L’Inps ha preparato le lettere che gli italiani ritroveranno nelle «buste arancioni» con l’estratto conto contributivo e la simulazione standard della pensione futura. Sono circa 150mila, su 7 milioni, le buste che saranno state consegnate in queste ore alle Poste per la spedizione.

Prevista dalla riforma Dini, la busta arancione è uno strumento per fare luce sulla condizione previdenziale degli italiani. «Abbiamo trovato tantissimi ostacoli perché, lo voglio dire con sincerità, c’è stata paura nella classe politica, paura che dare queste informazioni la possa penalizzare dal punto di vista elettorale» ha detto il presidente dell’Inps Tito Boeri. Una denuncia fondata.

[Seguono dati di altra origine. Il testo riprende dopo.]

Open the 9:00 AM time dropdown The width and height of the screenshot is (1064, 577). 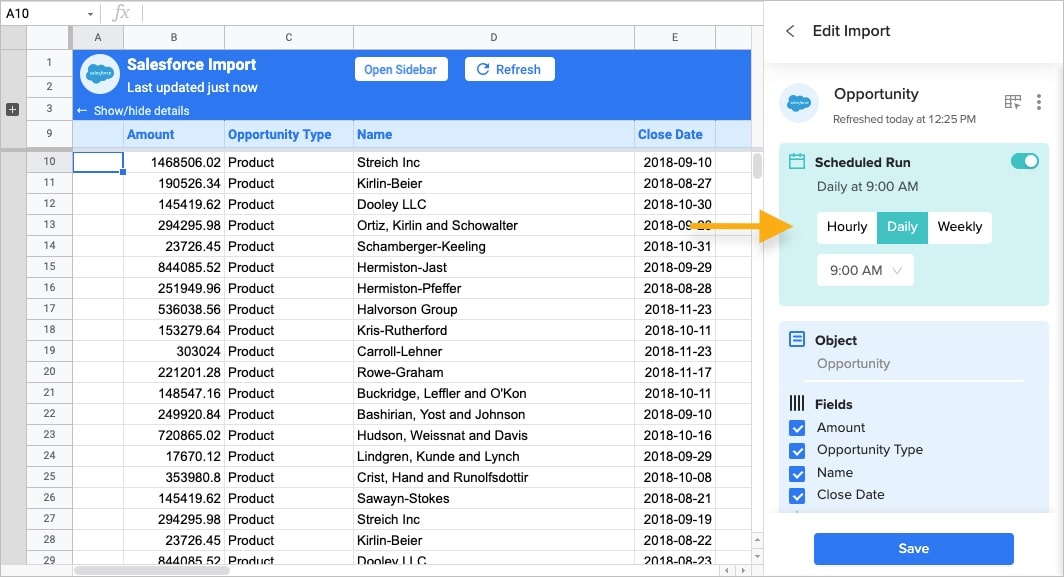tap(865, 270)
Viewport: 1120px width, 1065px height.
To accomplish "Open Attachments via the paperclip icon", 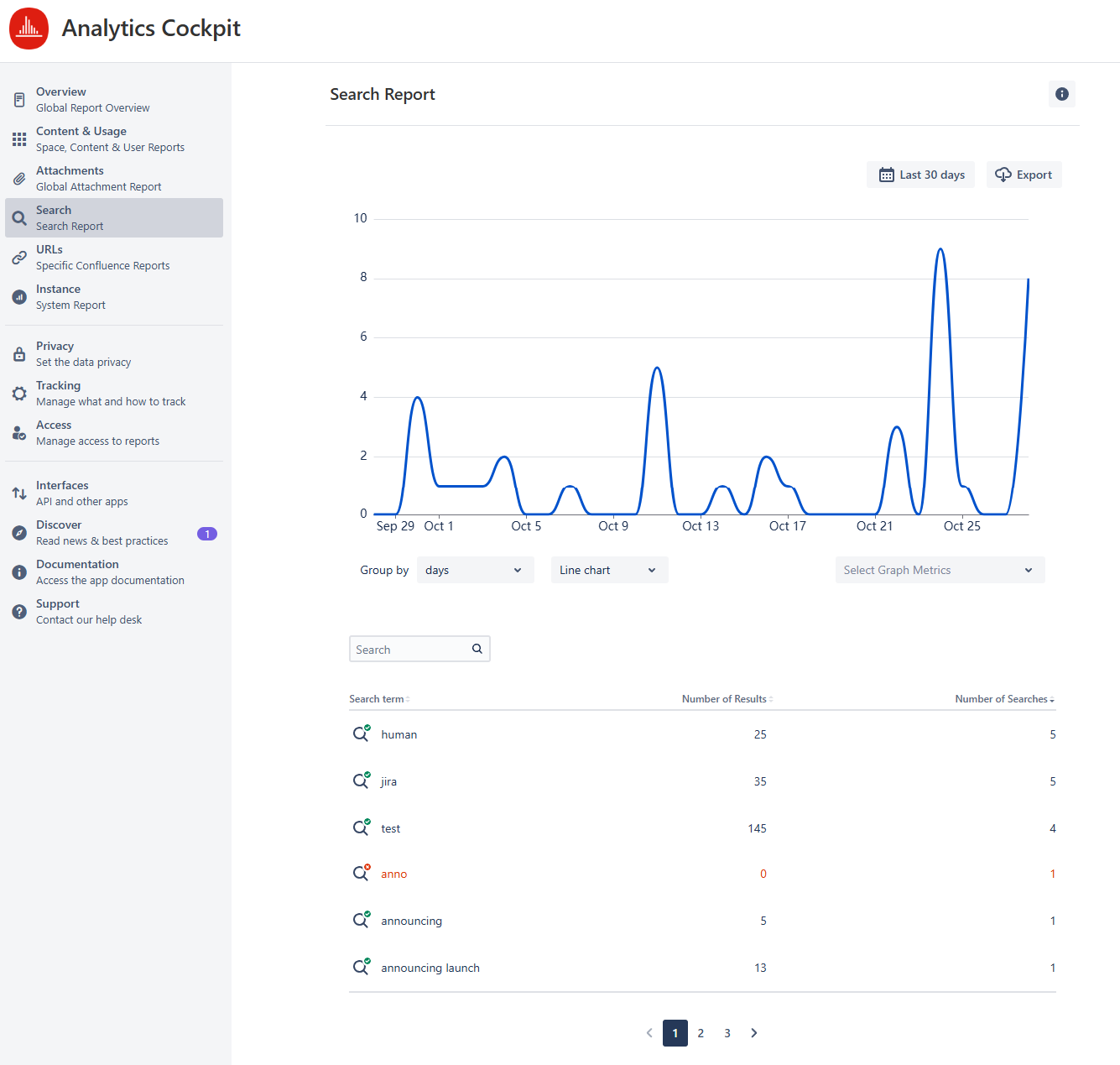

In un’intervista rilasciata nel novembre 2014, l’ex ministro del lavoro Elsa Fornero sostenne che Mario Monti le chiese «di annullare la conferenza stampa con cui avremmo annunciato l’invio delle lettere per comunicare agli italiani l’importo delle future pensioni». Monti intendeva così nascondere i costi sociali reali della riforma previdenziale approvata dal suo governo, preparati dalla riforma Dini nel 1995.

Questa esigenza non era nuova. Il 5 ottobre 2010, con il governo Berlusconi in carica, Antonio Mastrapasqua – il predecessore di Boeri all’Inps – disse che, se l’avesse inviata, la busta arancione avrebbe provocato un «sommovimento sociale». Il concetto è stato successivamente ripreso, rovesciato in senso positivo e risignificato. È diventato uno dei tratti distintivi dei freelance con Acta e dei liberi professionisti ordinisti (architetti, avvocati e altre oggi nella rete della «Coalizione 27 febbraio»). «Il sommovimento sociale è arrivato» recitava lo slogan di un’iniziativa di Acta al Macro di Roma nel maggio 2011. Oggi potrebbe diventarlo anche per i precari.

L’espressione indica il nuovo conflitto sociale in atto. A distanza di più di vent’anni si è capito che il sistema contributivo produrrà costi sociali insostenibili per chi fa un lavoro indipendente (partita Iva o parasubordinati) e ha iniziato a lavorare dopo il 1996. Oggi è una condizione generale, non riguarda solo la «generazione anni Ottanta». Per Boeri si tratta di un’operazione «importante perché in Italia c’è una bassa cultura previdenziale e una consapevolezza finanziaria ancora più bassa, soprattutto fra i giovani».